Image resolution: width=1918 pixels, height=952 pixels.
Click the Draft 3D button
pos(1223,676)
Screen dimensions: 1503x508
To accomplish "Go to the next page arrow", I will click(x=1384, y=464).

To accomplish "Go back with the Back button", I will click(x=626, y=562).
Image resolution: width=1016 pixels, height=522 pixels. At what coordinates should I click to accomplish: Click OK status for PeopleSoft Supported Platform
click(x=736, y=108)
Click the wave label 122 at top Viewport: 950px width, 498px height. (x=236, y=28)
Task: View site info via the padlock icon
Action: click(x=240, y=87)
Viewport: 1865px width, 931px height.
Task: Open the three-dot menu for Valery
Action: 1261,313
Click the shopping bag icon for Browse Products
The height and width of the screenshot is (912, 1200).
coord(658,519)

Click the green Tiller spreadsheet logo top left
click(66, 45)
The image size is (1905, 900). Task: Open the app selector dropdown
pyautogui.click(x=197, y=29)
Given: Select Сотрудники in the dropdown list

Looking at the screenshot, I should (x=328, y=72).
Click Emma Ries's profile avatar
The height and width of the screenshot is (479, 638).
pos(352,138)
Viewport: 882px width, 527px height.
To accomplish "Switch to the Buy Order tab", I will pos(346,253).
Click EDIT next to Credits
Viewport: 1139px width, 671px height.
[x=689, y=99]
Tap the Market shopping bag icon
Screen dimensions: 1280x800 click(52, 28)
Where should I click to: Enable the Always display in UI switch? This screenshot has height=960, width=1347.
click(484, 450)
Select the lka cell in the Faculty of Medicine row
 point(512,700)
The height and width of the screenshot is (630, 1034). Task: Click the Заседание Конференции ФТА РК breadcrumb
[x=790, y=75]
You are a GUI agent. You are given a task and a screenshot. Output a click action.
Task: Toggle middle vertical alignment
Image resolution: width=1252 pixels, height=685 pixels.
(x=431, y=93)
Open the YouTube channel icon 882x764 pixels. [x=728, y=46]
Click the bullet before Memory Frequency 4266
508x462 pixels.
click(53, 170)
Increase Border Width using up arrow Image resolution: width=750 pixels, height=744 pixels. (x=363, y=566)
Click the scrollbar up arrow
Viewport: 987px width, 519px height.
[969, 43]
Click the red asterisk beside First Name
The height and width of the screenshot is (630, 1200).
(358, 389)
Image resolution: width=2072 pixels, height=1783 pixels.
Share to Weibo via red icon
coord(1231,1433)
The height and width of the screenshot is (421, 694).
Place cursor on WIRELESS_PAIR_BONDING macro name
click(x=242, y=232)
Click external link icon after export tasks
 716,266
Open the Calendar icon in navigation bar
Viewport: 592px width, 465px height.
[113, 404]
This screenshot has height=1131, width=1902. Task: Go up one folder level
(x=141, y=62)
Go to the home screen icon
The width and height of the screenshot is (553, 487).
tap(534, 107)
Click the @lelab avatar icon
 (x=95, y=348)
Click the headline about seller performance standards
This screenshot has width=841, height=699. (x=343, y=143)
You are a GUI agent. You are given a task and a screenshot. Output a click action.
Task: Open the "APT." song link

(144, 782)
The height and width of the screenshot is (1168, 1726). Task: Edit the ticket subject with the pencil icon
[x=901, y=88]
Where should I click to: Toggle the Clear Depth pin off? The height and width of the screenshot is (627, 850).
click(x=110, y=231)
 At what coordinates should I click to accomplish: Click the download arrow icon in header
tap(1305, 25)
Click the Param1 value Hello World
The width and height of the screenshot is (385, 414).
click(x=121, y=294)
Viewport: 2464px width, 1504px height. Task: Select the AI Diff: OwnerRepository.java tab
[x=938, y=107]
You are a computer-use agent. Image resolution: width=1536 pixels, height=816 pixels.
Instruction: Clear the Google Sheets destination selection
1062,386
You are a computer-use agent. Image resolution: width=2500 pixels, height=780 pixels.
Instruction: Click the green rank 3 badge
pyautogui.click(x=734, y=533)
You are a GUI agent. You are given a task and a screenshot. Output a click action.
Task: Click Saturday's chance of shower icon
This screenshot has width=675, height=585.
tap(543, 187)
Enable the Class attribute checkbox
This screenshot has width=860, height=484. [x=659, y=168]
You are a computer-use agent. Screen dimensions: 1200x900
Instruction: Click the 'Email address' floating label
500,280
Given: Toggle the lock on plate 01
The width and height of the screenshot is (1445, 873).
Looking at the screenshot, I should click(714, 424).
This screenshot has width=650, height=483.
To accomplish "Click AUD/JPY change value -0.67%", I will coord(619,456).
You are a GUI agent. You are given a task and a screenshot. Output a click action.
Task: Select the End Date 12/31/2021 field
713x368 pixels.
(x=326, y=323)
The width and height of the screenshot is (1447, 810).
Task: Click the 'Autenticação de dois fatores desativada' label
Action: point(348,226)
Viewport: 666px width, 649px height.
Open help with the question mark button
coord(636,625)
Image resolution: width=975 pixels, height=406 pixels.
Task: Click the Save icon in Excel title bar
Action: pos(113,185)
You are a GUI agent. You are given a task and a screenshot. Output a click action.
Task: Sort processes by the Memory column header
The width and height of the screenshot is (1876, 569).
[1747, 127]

**Required work:**
Copy out the rows from the line containing "Increase Border Width" through the line containing "pyautogui.click(x=734, y=533)", keeping them identical to the original.

**Result of the exercise:**
Increase Border Width using up arrow Image resolution: width=750 pixels, height=744 pixels. (x=363, y=566)
Click the scrollbar up arrow
Viewport: 987px width, 519px height.
[969, 43]
Click the red asterisk beside First Name
The height and width of the screenshot is (630, 1200).
(358, 389)
Image resolution: width=2072 pixels, height=1783 pixels.
Share to Weibo via red icon
coord(1231,1433)
The height and width of the screenshot is (421, 694).
Place cursor on WIRELESS_PAIR_BONDING macro name
click(x=242, y=232)
Click external link icon after export tasks
 716,266
Open the Calendar icon in navigation bar
Viewport: 592px width, 465px height.
[113, 404]
This screenshot has height=1131, width=1902. Task: Go up one folder level
(x=141, y=62)
Go to the home screen icon
The width and height of the screenshot is (553, 487).
tap(534, 107)
Click the @lelab avatar icon
 (x=95, y=348)
Click the headline about seller performance standards
This screenshot has width=841, height=699. (x=343, y=143)
You are a GUI agent. You are given a task and a screenshot. Output a click action.
Task: Open the "APT." song link

(144, 782)
The height and width of the screenshot is (1168, 1726). Task: Edit the ticket subject with the pencil icon
[x=901, y=88]
Where should I click to: Toggle the Clear Depth pin off? The height and width of the screenshot is (627, 850).
click(x=110, y=231)
 At what coordinates should I click to accomplish: Click the download arrow icon in header
tap(1305, 25)
Click the Param1 value Hello World
The width and height of the screenshot is (385, 414).
click(x=121, y=294)
Viewport: 2464px width, 1504px height. Task: Select the AI Diff: OwnerRepository.java tab
[x=938, y=107]
You are a computer-use agent. Image resolution: width=1536 pixels, height=816 pixels.
Instruction: Clear the Google Sheets destination selection
1062,386
You are a computer-use agent. Image resolution: width=2500 pixels, height=780 pixels.
Instruction: Click the green rank 3 badge
pyautogui.click(x=734, y=533)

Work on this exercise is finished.